Words from Goethe and from 1 Corinthians 12:7 keep working on me within the lively dialogue of response to my letter “Where Is the Hope after Copenhagen?”
It’s easy to be grateful for the overwhelmingly positive and enthusiastic comments sent in response to my letter here on Wondercafe, from church members across the church, and from others of varied faith communities and civil society organizations.(A Jewish woman wrote, for instance, commending my application of tikkun olam, and telling me this has caused her to link to the United Church website from her Facebook page.)
It’s not as easy to be grateful for negative and critical comments—and yet I am because it is in the dance of your light and my shadow, and of my shadow and your light, where Spirit can eventually be manifest for the common good.
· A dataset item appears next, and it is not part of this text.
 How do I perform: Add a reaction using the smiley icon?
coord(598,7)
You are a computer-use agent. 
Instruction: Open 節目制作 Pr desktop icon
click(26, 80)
So thanks to all who have offered critical comment as well, some saying my letter didn’t go far enough in making a strong call to the church; others saying my concerns about climate and ocean change are misguided.
Conversations like these hold lessons about the health of our own souls, the health of our communities, and the health of our relationship with creation—all at once. An AM talk radio conversation with Dave Rutherford in Calgary last week offered me this opportunity. At first I wasn’t sure there would be any point in getting into this interview with Dave, and yet it was good for me to do it and learn from it. I learned something about what can bring out the worst/best in me, and maybe he learned something of the same. Again, I’ve been grateful for a number of follow-up e-mails to this interview from Alberta listeners, including Joanne, who wrote: “I used to listen to him sometimes, but stopped several years ago because he always made me so angry.… I really appreciated what you had to say, and how you said it.”
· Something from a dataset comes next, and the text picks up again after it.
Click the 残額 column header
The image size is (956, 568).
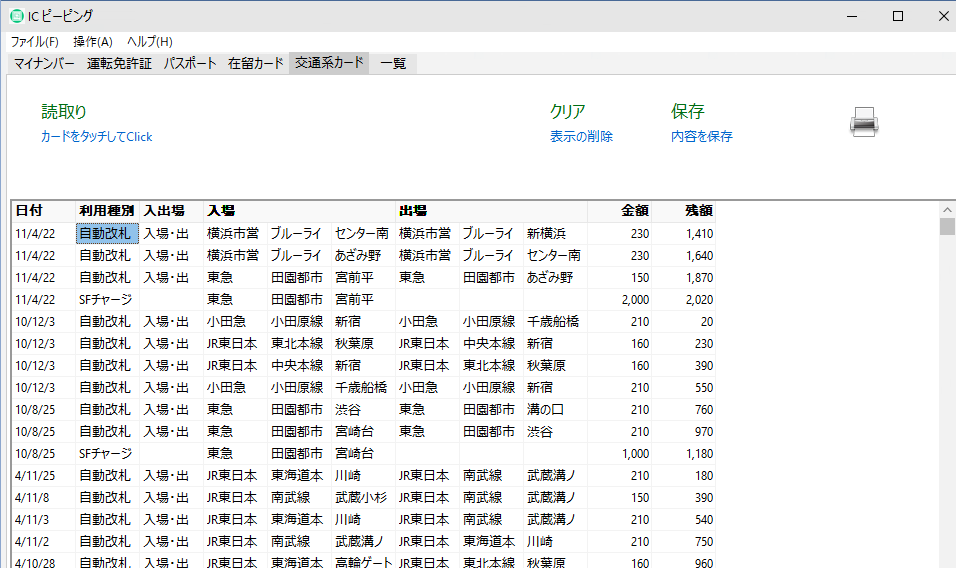click(698, 211)
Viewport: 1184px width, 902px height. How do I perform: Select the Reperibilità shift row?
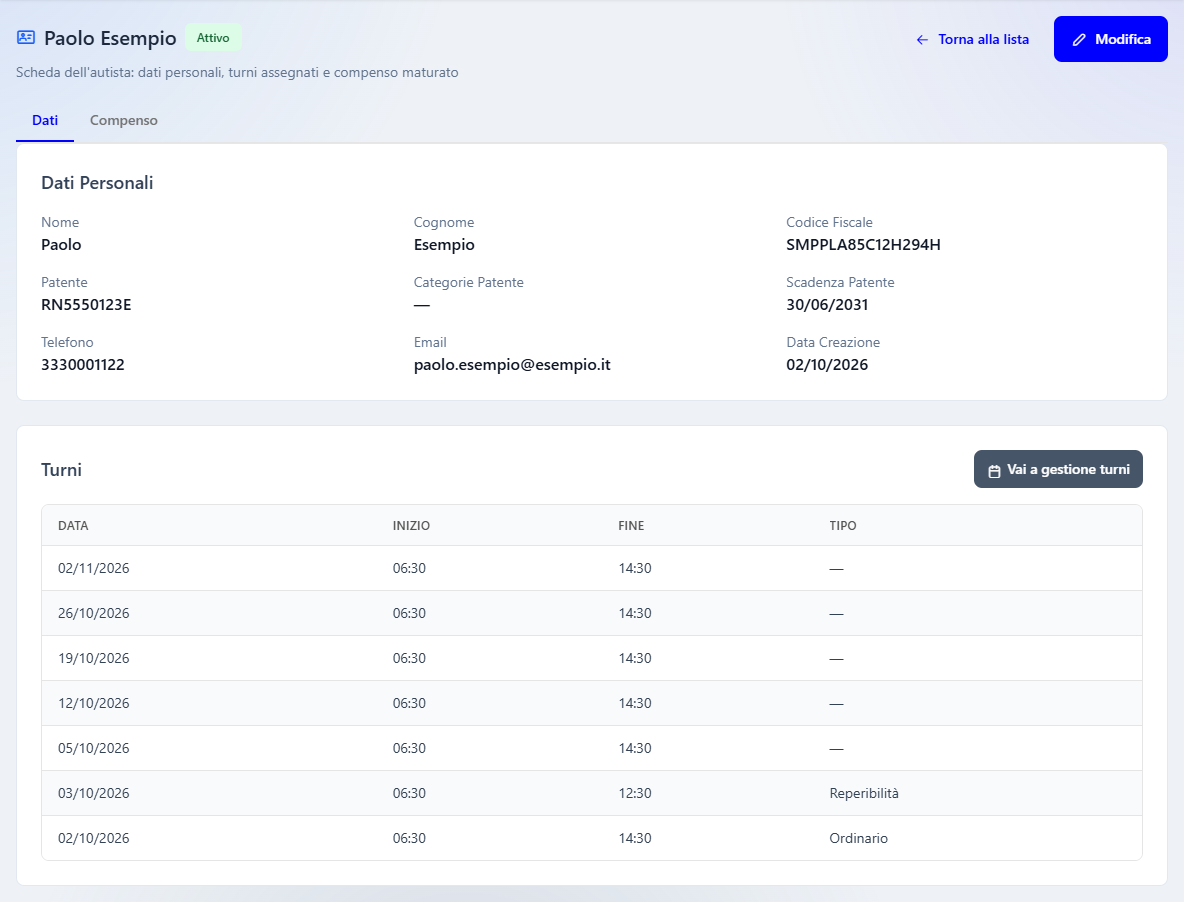(x=592, y=793)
I suspect Dave likes you to get angry in response his interviews, and sometimes anger provides the energy for a livelier dance of shadow and light. I also wonder about how the epistle’s words apply to a conversation like this one: “To each is given the manifestation of the Spirit for the common good,” and what that means to how we can better engage in such conversations. I also wonder whether—or how—you hear Spirit for the common good here.
You can listen to this conversation between Dave Rutherford and me for a few more weeks by going to this link and skipping ahead to 35:30, using Windows Media Player: AM770 CHQR.
What does your response teach you about your own dance of shadow and light, and how Spirit is manifest for the common good?